## WORK INSTRUCTION A
Could you copy the aquarium cycling thread word for word, beginning at the words "Needless to say" and stopping after "non-in-fish cycle take?"?
## WORK INSTRUCTION B
What comes next in the forum thread about cycling a fish tank? Write the next part, picking up after its last sentence.

BEGIN PAGE EXTRACT

I'll be adding plants (And anything else that generically adds to the water conditions and fishes comfort), and probably 3 Cherry Barbs, as they were some of the fish I intended to keep to begin with.

Some time ago I came across something called a 'Water Cleaner' - it is supposed to reduce the ammonia and Nitrite levels (I'm going to presume that this came mess up the cycling process and probably doesn't work to begin with,) - anyone ever used this before? - I doubt I will, but I am still somewhat curious. (Hate adding any unneeded chemicals)


----------



## FluffyWolf2

Dawes said:


> I'll be adding plants (And anything else that generically adds to the water conditions and fishes comfort), and probably 3 Cherry Barbs, as they were some of the fish I intended to keep to begin with.
> 
> Some time ago I came across something called a 'Water Cleaner' - it is supposed to reduce the ammonia and Nitrite levels (I'm going to presume that this came mess up the cycling process and probably doesn't work to begin with,) - anyone ever used this before? - I doubt I will, but I am still somewhat curious. (Hate adding any unneeded chemicals)


I will add my experience here, though the fish I will say I used is not suggested in the profiles here for in-fish cycling.

I incorrectly understood the cycling process, got 2 Mollies (Male/Female) and placed them in the tank. I then also got another molly due to aggression and chasing. I have three mollies in the tank. The water parameters have slowly climbed with the ammonia. Although the fish are still doing just fine, I felt guilty enough after watching my black molly gills silver a bit. The conditions though I would argue are not too terrible as the one is giving birth (Granted I do not know if fish can feel ammonia AND adjust whether they feel they should give birth).

Needless to say I have moved them all to a secondary tank (Again not cycled) but in hopes that my cycle process should be done soon and they can return to their initial home. Things that are helping them are live plants, and some ammonia diffusion products, though these may be also why my tank has yet to cycle now after 8 weeks , but something you may wish to consider in your tank if you choose to cycle with fish.

This is with regular water changes for the fish, and some relatively frequently checking of levels (Gotta see if the tank is cycling obviously! )

Not saying a pro/con, and just filling you in on some information to help with your decision =), on that note, how long should an in-fish or non-in-fish cycle take?

END PAGE EXTRACT
BEGIN RECORDS

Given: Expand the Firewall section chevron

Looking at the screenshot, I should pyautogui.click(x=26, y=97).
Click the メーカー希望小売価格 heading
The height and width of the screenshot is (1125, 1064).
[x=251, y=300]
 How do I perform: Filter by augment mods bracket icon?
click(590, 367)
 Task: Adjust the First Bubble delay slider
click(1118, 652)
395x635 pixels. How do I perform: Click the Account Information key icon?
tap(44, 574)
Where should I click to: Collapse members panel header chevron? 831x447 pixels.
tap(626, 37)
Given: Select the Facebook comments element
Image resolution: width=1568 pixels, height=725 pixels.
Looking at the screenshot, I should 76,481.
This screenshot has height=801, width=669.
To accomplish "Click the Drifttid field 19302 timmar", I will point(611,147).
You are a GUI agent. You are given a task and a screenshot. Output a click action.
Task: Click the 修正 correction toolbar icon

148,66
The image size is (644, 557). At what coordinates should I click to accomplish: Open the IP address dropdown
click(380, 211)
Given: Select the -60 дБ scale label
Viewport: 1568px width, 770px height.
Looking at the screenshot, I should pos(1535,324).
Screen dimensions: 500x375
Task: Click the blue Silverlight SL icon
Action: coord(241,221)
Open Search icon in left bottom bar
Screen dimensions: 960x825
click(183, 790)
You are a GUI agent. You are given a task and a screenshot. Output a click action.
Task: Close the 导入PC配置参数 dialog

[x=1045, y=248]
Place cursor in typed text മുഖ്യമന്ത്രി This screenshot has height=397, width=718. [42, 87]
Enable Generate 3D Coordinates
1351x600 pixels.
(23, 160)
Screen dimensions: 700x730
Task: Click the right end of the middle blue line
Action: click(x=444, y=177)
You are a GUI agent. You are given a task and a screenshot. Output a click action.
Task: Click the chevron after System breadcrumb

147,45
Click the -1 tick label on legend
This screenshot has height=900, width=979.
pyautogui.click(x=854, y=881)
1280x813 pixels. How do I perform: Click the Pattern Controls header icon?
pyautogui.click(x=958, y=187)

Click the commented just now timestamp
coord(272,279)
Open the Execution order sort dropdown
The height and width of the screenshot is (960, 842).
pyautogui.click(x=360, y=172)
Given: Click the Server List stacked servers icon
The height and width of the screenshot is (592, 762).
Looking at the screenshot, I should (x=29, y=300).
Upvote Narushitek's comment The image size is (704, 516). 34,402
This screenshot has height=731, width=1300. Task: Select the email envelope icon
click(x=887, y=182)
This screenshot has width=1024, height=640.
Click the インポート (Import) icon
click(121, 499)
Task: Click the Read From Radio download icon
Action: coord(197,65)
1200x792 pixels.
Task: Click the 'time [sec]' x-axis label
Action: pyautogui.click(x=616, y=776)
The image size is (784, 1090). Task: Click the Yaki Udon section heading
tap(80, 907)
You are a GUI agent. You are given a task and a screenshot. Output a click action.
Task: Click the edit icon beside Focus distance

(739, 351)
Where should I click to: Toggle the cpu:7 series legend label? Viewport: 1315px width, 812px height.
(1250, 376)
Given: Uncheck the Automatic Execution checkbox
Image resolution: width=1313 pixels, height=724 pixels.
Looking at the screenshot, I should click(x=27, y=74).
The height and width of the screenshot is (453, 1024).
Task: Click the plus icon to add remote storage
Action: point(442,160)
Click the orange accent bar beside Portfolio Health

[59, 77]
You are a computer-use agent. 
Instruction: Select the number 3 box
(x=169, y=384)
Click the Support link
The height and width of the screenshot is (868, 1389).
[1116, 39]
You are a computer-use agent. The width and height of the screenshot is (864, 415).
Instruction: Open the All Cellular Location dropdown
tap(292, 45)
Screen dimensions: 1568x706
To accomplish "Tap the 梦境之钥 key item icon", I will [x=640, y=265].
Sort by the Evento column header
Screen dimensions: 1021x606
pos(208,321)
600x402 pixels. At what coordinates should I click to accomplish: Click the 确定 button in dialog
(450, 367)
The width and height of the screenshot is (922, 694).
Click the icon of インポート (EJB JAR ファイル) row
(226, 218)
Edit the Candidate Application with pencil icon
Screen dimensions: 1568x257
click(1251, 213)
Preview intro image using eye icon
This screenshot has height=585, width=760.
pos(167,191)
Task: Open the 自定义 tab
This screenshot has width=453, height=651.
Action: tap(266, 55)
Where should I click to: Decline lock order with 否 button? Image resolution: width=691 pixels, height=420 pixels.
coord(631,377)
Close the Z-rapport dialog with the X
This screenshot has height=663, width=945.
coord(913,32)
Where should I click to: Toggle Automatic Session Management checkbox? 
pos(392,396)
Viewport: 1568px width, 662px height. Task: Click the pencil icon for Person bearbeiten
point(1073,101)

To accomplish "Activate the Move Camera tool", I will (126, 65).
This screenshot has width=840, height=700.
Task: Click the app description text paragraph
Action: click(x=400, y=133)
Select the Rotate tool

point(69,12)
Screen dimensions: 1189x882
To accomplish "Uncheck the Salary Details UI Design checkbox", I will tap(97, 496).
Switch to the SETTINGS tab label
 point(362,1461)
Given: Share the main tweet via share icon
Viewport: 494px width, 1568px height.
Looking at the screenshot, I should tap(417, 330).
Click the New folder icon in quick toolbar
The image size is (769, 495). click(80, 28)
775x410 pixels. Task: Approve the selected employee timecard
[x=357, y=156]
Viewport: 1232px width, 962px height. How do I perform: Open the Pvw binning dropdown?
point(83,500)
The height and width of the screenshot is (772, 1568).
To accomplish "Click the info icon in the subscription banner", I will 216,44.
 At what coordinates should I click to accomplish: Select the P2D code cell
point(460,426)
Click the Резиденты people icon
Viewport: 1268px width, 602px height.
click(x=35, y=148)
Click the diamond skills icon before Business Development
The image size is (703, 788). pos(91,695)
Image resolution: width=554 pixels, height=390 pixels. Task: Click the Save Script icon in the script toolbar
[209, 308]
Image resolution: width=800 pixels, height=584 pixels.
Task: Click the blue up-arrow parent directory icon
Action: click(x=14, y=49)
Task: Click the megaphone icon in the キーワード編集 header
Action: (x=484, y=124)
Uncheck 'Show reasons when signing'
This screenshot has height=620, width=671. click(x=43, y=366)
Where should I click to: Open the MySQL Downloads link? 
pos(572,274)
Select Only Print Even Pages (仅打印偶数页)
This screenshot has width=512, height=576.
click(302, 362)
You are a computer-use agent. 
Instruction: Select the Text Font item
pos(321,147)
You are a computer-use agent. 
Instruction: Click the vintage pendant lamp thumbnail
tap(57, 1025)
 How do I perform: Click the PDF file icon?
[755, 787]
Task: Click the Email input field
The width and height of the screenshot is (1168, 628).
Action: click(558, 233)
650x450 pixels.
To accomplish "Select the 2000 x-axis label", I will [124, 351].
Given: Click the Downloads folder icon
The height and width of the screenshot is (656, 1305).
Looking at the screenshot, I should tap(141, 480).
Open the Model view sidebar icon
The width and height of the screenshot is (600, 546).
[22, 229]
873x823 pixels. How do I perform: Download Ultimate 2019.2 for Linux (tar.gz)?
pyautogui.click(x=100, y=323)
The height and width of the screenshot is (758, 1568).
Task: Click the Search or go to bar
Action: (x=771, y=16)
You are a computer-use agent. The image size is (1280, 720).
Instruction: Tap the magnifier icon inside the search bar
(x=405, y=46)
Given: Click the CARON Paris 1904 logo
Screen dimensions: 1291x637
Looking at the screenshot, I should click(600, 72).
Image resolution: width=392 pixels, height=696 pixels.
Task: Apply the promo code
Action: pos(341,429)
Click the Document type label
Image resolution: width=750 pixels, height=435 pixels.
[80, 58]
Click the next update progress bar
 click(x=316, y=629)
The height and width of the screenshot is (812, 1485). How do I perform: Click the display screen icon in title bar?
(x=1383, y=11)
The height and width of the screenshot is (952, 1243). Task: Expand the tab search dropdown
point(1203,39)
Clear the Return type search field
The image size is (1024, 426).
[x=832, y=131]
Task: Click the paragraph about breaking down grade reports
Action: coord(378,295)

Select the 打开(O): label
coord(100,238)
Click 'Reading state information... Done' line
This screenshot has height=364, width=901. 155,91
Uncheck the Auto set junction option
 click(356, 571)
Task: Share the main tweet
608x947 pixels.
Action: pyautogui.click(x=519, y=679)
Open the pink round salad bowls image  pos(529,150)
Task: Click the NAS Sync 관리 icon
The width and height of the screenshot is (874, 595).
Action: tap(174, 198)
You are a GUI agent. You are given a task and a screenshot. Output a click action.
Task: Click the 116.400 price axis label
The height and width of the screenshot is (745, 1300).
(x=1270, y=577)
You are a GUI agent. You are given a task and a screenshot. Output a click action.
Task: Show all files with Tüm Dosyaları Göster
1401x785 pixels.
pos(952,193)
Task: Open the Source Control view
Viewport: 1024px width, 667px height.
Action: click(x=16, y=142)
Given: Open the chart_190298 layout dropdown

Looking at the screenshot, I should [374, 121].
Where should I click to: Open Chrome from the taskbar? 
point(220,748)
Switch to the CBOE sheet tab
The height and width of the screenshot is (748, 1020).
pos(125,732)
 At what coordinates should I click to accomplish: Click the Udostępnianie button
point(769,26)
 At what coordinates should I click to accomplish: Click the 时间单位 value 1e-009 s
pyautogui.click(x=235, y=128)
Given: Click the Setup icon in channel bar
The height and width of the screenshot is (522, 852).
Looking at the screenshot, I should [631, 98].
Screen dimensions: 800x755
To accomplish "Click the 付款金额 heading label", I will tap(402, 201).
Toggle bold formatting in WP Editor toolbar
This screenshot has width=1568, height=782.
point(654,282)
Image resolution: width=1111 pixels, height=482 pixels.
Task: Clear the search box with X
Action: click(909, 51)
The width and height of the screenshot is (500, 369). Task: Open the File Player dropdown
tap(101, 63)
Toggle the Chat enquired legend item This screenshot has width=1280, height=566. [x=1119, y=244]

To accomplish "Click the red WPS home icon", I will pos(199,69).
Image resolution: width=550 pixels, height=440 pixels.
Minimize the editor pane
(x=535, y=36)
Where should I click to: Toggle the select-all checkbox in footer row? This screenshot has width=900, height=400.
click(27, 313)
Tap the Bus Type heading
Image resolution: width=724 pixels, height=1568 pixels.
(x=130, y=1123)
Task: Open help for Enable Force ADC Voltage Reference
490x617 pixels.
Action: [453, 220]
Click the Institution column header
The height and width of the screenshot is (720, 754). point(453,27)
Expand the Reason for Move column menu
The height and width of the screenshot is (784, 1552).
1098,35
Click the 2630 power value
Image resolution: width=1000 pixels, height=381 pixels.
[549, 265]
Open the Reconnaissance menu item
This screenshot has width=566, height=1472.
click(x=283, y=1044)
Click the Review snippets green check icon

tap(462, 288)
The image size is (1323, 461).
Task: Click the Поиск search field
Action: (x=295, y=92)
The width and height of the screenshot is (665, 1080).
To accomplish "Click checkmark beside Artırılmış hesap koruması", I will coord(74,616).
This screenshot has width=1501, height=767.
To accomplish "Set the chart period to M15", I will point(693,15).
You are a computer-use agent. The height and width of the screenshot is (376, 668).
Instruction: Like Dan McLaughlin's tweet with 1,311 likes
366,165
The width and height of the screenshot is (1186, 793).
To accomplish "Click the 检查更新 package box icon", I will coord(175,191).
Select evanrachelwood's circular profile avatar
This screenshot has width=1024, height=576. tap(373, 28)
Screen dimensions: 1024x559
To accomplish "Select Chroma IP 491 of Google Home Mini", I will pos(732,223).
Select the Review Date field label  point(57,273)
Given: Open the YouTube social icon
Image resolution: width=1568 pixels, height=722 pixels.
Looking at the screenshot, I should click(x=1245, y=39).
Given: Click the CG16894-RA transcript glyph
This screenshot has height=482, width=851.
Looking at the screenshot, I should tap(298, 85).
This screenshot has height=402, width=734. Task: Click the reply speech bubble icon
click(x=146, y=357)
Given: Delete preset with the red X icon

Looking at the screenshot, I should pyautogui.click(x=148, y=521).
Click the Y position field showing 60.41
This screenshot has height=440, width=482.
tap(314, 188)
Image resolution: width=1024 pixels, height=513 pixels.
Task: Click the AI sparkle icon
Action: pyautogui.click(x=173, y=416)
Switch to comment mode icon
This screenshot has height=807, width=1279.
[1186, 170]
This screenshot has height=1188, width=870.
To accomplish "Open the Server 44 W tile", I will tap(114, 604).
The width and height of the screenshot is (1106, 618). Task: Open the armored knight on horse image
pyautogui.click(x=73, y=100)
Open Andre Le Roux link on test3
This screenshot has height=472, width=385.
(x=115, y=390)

END RECORDS

## ANSWER SECTION A
Needless to say I have moved them all to a secondary tank (Again not cycled) but in hopes that my cycle process should be done soon and they can return to their initial home. Things that are helping them are live plants, and some ammonia diffusion products, though these may be also why my tank has yet to cycle now after 8 weeks , but something you may wish to consider in your tank if you choose to cycle with fish.

This is with regular water changes for the fish, and some relatively frequently checking of levels (Gotta see if the tank is cycling obviously! )

Not saying a pro/con, and just filling you in on some information to help with your decision =), on that note, how long should an in-fish or non-in-fish cycle take?

## ANSWER SECTION B
----------



## 1077

Dawes said:


> I'll be adding plants (And anything else that generically adds to the water conditions and fishes comfort), and probably 3 Cherry Barbs, as they were some of the fish I intended to keep to begin with.
> 
> Some time ago I came across something called a 'Water Cleaner' - it is supposed to reduce the ammonia and Nitrite levels (I'm going to presume that this came mess up the cycling process and probably doesn't work to begin with,) - anyone ever used this before? - I doubt I will, but I am still somewhat curious. (Hate adding any unneeded chemicals)


Live plant's would be your best bet.(Pennywort,watersprite,anacharis)
They, (plant's) consume ammonia at a rate suggested to be ten times faster than the conversion of ammonia to nitrites,to nitrates.(Tank will still cycle)
Cherry barb's would be good choice but no more than cthree to begin with as mentioned above.
Feed the fishes tiny amount as mentioned ,once every other day and you should have no problem's.
Weekly 35 to 50 percent water change should be the norm for duration of tank's life.
Water conditioner such as PRIME would be good choice.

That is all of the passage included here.